Open awoods187 opened 3 years ago
Vy Ton (vy-ton) commented: Andy Woods Can you weigh in on the priority of this issue?
Andy Woods (awoods187) commented: Medium--its a good pattern for us to communicate but not a priority.
Nick Vigilante (nickvigilante) commented: Andy Woods Where should this example go? I was thinking some combination of the foreign key doc and the SET LOCALITY doc.
Andy Woods (awoods187) commented: I think it should actually go within the multi-region docs. Richard Loveland can you suggest a place?
====
● Required task: In the issue thread, what priority does Andy Woods give the issue? The items that come next are separate from the issue thread.
====
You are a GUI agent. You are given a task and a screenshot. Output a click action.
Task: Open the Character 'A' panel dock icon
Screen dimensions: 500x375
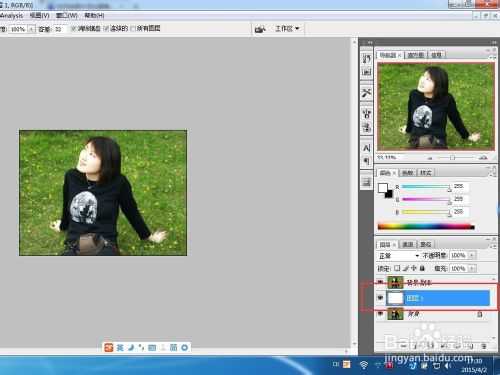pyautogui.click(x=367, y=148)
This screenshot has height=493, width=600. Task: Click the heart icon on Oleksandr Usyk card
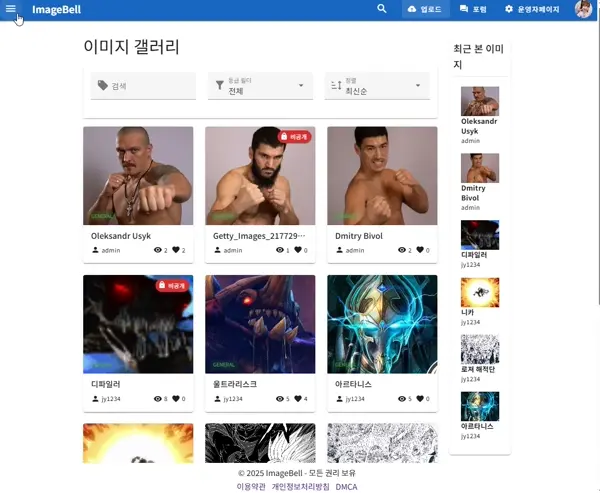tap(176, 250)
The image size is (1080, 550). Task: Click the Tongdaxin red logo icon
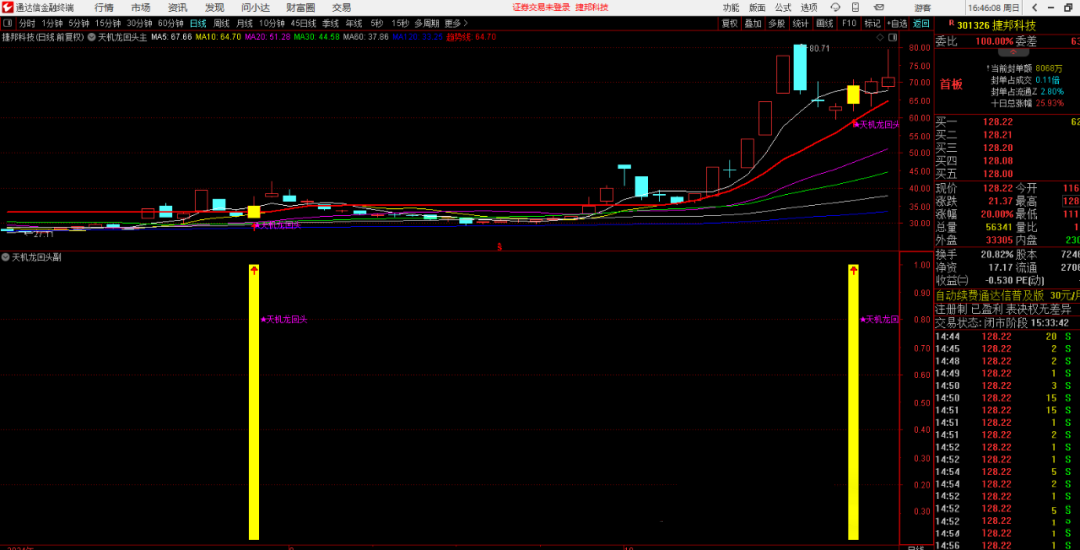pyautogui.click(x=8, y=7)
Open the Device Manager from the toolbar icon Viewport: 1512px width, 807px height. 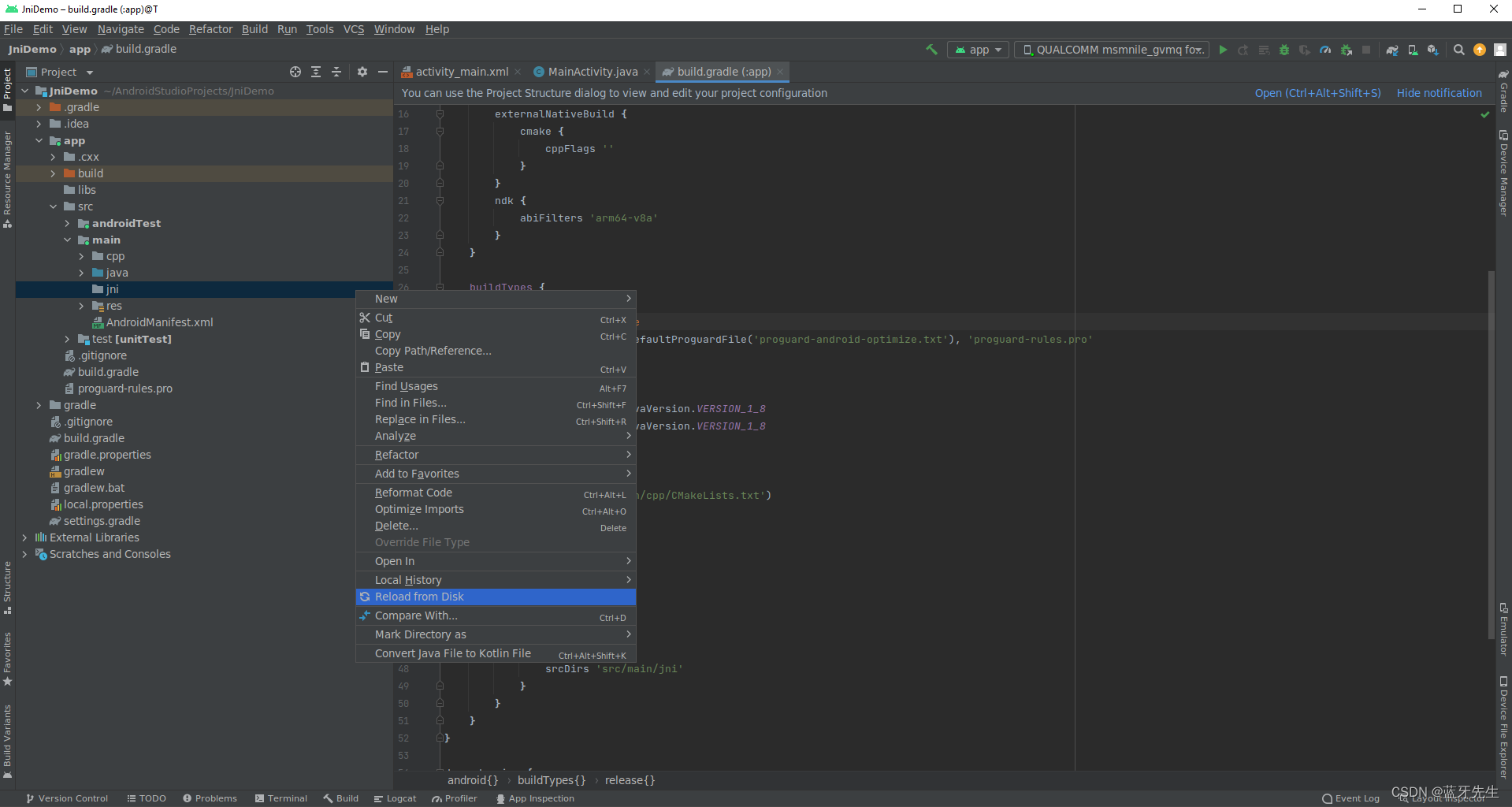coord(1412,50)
====
● Answer to the problem: Medium: he calls it a good pattern to communicate but not a priority.